Helga Kusuma, memilih menjadi bagian dari Guru Garis Depan (GGD) karena tidak ingin tetap berada dalam zona nyaman.
Guru SMAN 1 Larantuka ini sedikit lebih baik nasibnya dari rekannya yang lain, karena ia tinggal bersama dengan suami yang juga rekannya sendiri dalam komunitas GGD.
“Kerinduan bersama orang tua sudah empat tahun ini belum terobati.

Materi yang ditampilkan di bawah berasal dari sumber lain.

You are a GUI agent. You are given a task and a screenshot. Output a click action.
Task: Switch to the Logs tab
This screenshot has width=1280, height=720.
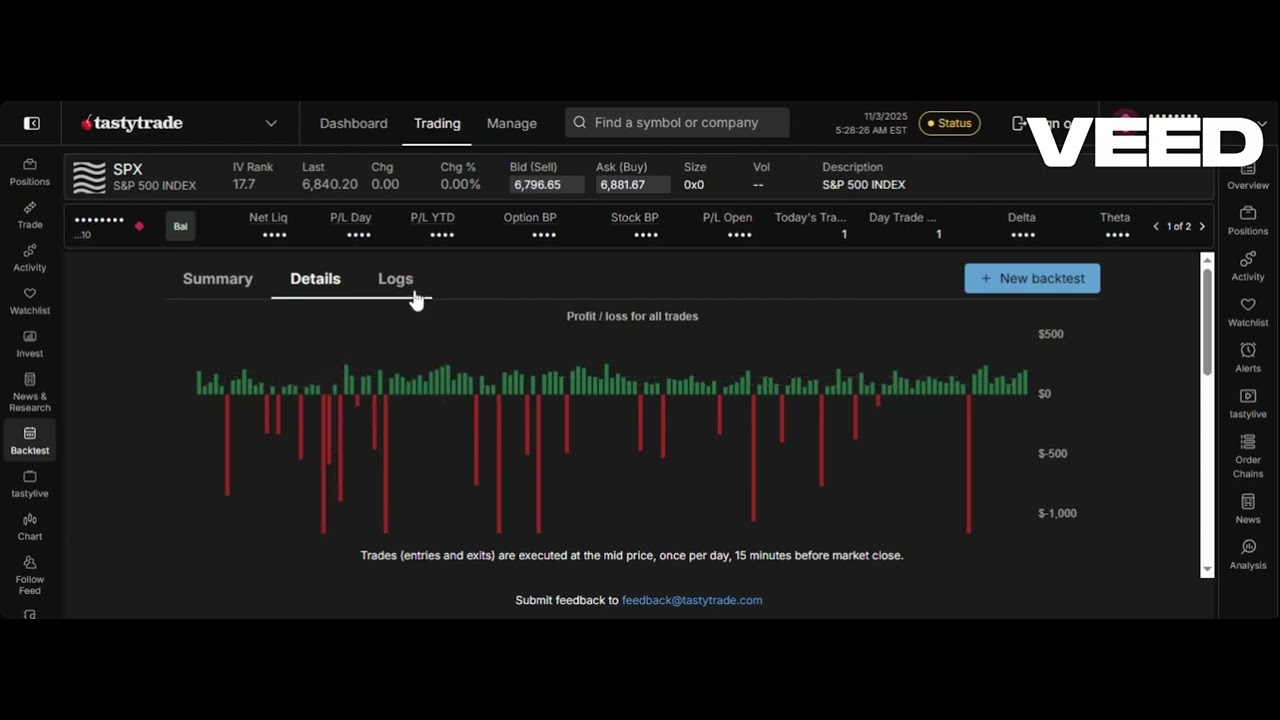pyautogui.click(x=395, y=279)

Rencana tahun ini bisa ketemu dengan orang tua, terhalang oleh pembatasan mudik dan virus Corona yang masih merebak,” ucapnya.

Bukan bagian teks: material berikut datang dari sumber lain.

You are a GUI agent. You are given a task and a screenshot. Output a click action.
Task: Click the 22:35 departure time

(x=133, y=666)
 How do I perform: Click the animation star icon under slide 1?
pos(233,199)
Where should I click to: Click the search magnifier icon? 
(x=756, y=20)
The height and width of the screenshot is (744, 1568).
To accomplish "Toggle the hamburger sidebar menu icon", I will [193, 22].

Guru SMAN 1 Kelubagolit, Pulau Adonara, Slamet Wahyanto, merasakan betul suasana kekeluargaan dan toleransi.
Slamet menyebutkan, saat membuka Surat Keputusan (SK) penugasan, tertulis SMAN 1 Kelubagolit. Ia tidak menyangka, kalau harus menyeberang lagi dan di sana dirinya diberikan tumpangan oleh warga sebuah rumah, tinggal di rumah sendiri, jauh dari istri anak, dan keluarga sangat menyedihkan.

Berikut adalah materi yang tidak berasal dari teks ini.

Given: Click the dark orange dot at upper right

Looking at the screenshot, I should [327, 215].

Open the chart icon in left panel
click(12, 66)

“Semua kegalaun ini terhibur oleh masyarakat yang ramah. Toleransi antarumat di Pulau Adonara sungguh nyata. Saya kaget, heran dan bertanya-tanya saat suatu waktu di acara Idulfitri, kami salat di depan Gereja yang di dalamnya umat Katolik sedang berdoa. Senang bisa mengenal banyak teman di Flores Timur,” ujarnya.
“Buat istri, anak dan keluarga, saya sampaikan permohonan maaf karena belum bisa bertemu di Idulfitri kali ini. Rindu, kangen, iya, apa daya belum bisa bertemu? Paling-paling besok hanya andalkan video call. Sedih memang,” imbuh Slamet.
Sementara, Putri Wulan, terharu saat sahabat seperjuangan di Komunitas GGD meninggal dunia, di mana ia merasa sedih, bagaimana rasanya sakit di tanah rantau, jauh dari keluarga.